*YOUR OBJECTIVE:* From the line with "How do I perform: Click the phrase" through the last line of the records below, both ends included, transcribe only those lines, exactly, and omit the pictures.
[Opening PROVIDED MATERIAL section]
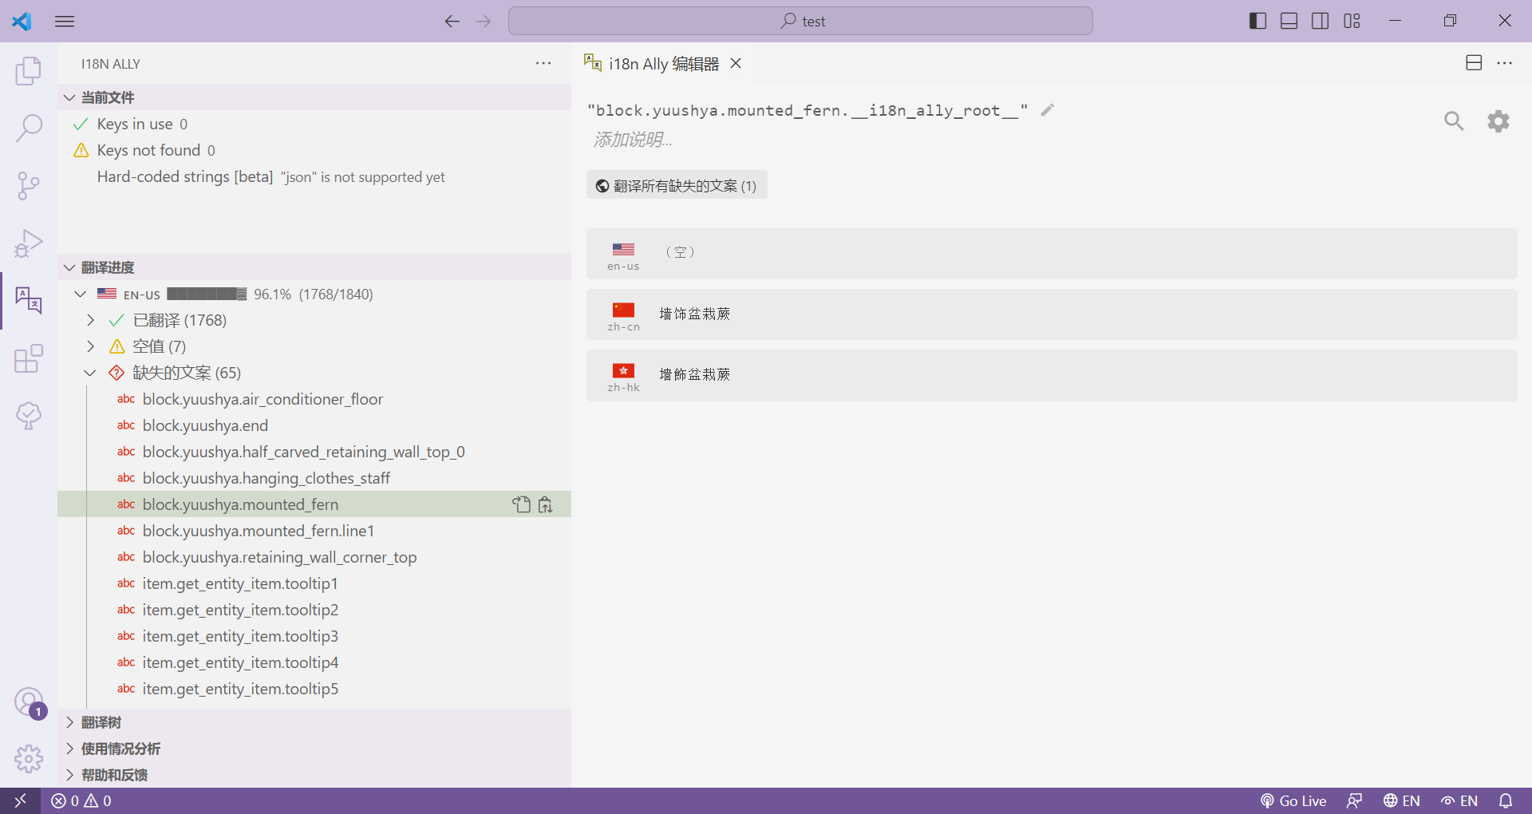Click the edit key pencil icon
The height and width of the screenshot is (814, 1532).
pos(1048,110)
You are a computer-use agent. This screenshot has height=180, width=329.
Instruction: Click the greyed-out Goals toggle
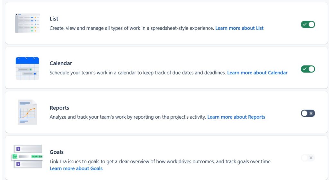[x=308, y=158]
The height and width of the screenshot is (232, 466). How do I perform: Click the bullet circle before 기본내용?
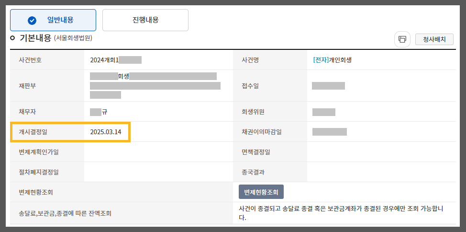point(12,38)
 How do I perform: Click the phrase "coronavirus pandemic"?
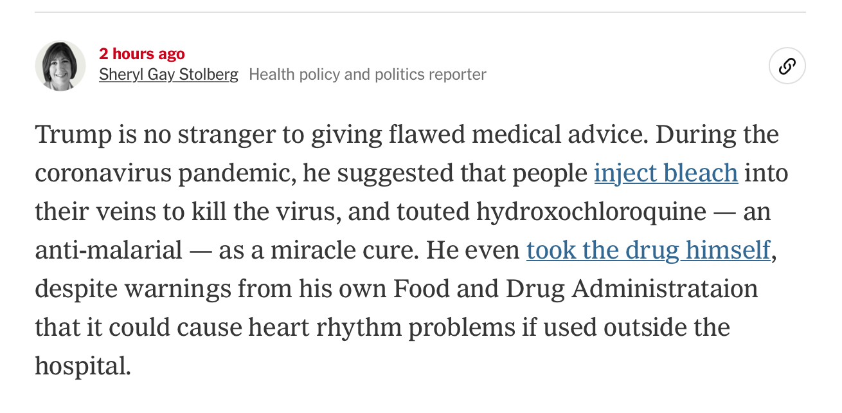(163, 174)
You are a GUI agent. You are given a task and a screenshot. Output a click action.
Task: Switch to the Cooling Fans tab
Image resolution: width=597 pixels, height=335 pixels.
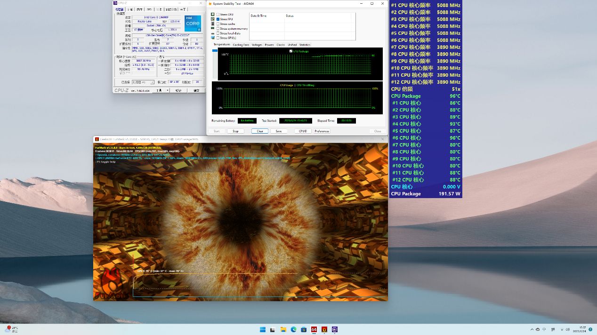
[Closing PROVIDED MATERIAL section]
*WRITTEN RESPONSE:*
 How do I perform: Click the phrase "coronavirus pandemic"?
(163, 174)
You are a GUI agent. You are given a task and a screenshot. Output a click action.
Task: Switch to the Cooling Fans tab
Image resolution: width=597 pixels, height=335 pixels.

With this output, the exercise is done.